If you’re in the market for a new car, Money Talks News founder Stacy Johnson warns about five car dealer tricks of the trade. Check out his video, then read on for more.

Now, let’s go over what Stacy said and add some more traps to avoid:

1. Be wary when dealers talk payments

Some dealers will talk payments; you need to talk price. For example, the last dealer I met asked me how much I could afford to pay a month. When I didn’t answer, he offered a “great deal” at $385 a month. He never mentioned the total price of the car, or the length of the loan.

By focusing on payments and not total price, it is easy to trick the consumer into thinking they’re getting a good deal. Steer the conversation to the total price, and let the payments take care of themselves.

2. Dealers act like they’re doing you a favor with your loan

As Stacy said in the video, a dealer can make as much money on the loan as on the sale of the car, something they’re not likely to disclose. Instead, they’ll make it seem as if they’re doing you a favor by either getting a great interest rate or even getting you a loan at all. Don’t fall for it. Financing is big business for dealers, and you’re not winning a prize when they get you a loan.

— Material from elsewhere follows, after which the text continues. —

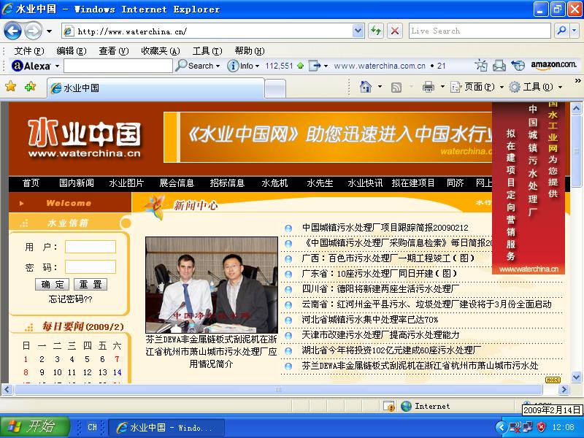Click the Back navigation arrow

pyautogui.click(x=12, y=31)
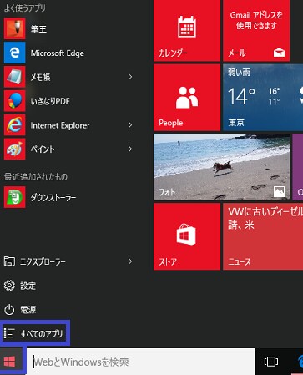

Step one in buying anything requiring a loan is securing financing. Never head to the lot without first shopping and getting pre-approved for a loan. Check out the auto loan rates search tool on the Money Talks News rates page. Or visit a local credit union; they’re usually a good spot for low-interest car loans.

But don’t just shop for rates. Apply and get approved. This serves two functions: You won’t get ripped off with dealer financing, and you’ll be ready to pull the trigger when you find the perfect ride.

From our Solutions Center: Find the best rate on a car loan

3. Bait-and-switch advertising

Bait-and-switch gets you in the door by advertising a super deal on a car, but switching you to another, less-super deal when you show up.

Car dealerships are notorious for should-have-read-the-fine-print promotions. Take the example given in the video; you see a great price on a certain model of car so you go to the dealership. Once there, you find out the advertisement was only for one specific car, which is now sold. And if you want a different car, maybe in a different color or with different features, you’ll have to pay more.

Read the fine print before you go to the dealership. If you’re not sure, call ahead.

4. High pressure tactics

As soon as a salesman approaches, their goal is to close the sale today, and they’ll try any number of sales tactics to make it happen. Maybe they’ll tell you about a sale, or try to convince you that you’d look great in that sports car. Or my personal favorite, insist the car won’t be there tomorrow.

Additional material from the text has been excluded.